*** Begin section ***

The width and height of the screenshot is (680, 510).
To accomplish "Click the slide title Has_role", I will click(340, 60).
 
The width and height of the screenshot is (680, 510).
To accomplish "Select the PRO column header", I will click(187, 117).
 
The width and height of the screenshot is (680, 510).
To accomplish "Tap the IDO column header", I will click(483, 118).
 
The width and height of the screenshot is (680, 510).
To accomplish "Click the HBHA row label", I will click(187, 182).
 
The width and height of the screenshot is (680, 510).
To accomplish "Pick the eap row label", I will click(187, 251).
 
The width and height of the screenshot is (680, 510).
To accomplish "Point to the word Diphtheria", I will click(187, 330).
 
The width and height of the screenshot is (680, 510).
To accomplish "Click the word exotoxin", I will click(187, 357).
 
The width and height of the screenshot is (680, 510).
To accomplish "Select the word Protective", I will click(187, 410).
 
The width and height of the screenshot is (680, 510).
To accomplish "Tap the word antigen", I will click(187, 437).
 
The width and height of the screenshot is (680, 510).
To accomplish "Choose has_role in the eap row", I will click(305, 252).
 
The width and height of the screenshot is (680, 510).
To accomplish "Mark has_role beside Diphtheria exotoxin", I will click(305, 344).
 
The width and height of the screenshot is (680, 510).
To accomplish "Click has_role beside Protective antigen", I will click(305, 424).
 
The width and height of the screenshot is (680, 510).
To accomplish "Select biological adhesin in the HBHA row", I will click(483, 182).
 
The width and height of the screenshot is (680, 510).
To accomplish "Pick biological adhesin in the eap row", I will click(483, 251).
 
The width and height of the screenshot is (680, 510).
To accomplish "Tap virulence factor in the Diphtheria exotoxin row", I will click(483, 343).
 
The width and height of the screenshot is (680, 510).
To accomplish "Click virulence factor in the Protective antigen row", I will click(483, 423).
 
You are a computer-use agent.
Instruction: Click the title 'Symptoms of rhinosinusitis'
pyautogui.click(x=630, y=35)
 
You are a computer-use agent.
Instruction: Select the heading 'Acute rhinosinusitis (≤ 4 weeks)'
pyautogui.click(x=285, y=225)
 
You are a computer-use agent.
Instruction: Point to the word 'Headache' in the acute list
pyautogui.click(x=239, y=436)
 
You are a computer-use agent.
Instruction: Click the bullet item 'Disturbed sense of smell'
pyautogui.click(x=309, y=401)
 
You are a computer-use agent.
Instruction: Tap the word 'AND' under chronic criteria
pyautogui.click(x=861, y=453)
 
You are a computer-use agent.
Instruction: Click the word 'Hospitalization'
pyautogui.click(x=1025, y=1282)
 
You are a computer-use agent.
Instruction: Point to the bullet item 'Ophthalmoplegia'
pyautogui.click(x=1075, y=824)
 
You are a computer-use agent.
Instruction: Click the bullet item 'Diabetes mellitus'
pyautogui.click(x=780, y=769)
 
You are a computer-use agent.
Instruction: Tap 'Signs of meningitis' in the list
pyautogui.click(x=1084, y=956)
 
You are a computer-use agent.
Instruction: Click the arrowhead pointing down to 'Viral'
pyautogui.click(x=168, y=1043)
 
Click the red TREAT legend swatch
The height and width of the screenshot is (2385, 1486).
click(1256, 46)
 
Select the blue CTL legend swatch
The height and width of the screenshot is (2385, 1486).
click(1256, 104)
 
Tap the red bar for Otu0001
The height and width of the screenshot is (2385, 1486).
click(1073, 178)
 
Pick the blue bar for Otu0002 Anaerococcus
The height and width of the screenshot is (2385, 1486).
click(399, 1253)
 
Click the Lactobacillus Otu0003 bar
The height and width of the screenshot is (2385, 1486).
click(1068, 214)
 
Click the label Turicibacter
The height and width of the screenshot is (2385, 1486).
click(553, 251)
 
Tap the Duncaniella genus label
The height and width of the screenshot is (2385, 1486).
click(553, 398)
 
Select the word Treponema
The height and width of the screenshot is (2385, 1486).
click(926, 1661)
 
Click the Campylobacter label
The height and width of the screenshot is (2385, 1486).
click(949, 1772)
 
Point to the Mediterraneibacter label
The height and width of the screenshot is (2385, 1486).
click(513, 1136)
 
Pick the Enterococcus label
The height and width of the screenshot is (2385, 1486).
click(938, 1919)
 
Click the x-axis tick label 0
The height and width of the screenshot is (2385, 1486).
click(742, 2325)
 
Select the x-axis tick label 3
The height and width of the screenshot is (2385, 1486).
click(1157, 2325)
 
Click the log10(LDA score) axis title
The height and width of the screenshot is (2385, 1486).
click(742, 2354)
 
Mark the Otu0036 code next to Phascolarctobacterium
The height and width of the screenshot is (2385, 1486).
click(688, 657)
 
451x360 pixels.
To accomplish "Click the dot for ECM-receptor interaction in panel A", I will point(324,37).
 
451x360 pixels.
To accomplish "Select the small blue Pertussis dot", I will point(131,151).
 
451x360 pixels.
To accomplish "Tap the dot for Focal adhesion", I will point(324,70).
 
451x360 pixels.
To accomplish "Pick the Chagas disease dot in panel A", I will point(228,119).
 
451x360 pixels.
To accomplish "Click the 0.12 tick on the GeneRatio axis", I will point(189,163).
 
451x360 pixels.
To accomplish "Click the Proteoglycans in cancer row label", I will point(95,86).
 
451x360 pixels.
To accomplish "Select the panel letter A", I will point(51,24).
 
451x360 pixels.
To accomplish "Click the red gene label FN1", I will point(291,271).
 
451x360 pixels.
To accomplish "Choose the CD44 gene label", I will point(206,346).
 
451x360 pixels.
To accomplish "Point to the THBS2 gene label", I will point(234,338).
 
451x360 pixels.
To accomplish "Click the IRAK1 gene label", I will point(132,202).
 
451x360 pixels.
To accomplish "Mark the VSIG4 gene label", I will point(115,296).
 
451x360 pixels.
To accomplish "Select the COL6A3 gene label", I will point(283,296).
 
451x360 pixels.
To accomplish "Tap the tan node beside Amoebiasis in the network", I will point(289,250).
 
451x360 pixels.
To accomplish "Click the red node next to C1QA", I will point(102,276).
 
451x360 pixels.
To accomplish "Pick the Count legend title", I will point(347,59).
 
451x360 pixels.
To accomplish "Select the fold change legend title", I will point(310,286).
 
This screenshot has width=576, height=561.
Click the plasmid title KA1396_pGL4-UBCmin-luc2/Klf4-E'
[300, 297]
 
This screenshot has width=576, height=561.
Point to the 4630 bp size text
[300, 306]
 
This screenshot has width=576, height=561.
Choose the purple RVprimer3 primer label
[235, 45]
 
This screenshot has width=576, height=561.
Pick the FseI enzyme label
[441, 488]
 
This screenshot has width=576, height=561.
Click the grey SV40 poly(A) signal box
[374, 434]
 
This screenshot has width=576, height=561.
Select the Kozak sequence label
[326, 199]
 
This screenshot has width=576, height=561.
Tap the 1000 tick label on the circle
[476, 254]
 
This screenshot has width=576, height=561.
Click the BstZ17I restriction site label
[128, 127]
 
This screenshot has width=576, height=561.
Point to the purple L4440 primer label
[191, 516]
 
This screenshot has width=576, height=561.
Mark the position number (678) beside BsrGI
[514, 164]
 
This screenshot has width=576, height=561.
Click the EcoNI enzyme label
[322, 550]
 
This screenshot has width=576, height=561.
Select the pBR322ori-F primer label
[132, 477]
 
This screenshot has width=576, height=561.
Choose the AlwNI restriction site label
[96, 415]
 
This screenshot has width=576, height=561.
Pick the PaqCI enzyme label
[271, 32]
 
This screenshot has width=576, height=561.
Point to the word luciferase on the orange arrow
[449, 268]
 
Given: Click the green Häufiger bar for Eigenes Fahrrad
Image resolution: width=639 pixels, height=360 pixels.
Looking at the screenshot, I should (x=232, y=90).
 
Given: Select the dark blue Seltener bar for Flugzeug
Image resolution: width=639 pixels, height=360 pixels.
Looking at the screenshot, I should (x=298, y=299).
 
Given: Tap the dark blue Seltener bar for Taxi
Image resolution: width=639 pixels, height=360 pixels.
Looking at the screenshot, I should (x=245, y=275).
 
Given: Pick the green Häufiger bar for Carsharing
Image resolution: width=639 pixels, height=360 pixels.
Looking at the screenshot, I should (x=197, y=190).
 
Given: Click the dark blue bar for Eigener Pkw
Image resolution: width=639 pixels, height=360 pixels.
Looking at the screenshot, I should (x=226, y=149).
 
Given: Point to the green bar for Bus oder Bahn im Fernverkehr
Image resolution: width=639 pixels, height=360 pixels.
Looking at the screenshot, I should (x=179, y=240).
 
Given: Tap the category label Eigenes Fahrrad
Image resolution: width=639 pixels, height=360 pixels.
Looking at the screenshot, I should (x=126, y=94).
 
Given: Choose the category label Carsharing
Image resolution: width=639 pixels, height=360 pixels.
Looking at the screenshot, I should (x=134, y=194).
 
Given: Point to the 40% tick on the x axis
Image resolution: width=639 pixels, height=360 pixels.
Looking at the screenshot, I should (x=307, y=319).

*** End section ***

▶ **Activity**
From the records above, transcribe without alteration every line from the one with "I will point(228,119)." to the one with "I will point(132,202).", inclusive.

▶ **Worked solution**
To accomplish "Pick the Chagas disease dot in panel A", I will point(228,119).
 
451x360 pixels.
To accomplish "Click the 0.12 tick on the GeneRatio axis", I will point(189,163).
 
451x360 pixels.
To accomplish "Click the Proteoglycans in cancer row label", I will point(95,86).
 
451x360 pixels.
To accomplish "Select the panel letter A", I will point(51,24).
 
451x360 pixels.
To accomplish "Click the red gene label FN1", I will point(291,271).
 
451x360 pixels.
To accomplish "Choose the CD44 gene label", I will point(206,346).
 
451x360 pixels.
To accomplish "Point to the THBS2 gene label", I will point(234,338).
 
451x360 pixels.
To accomplish "Click the IRAK1 gene label", I will point(132,202).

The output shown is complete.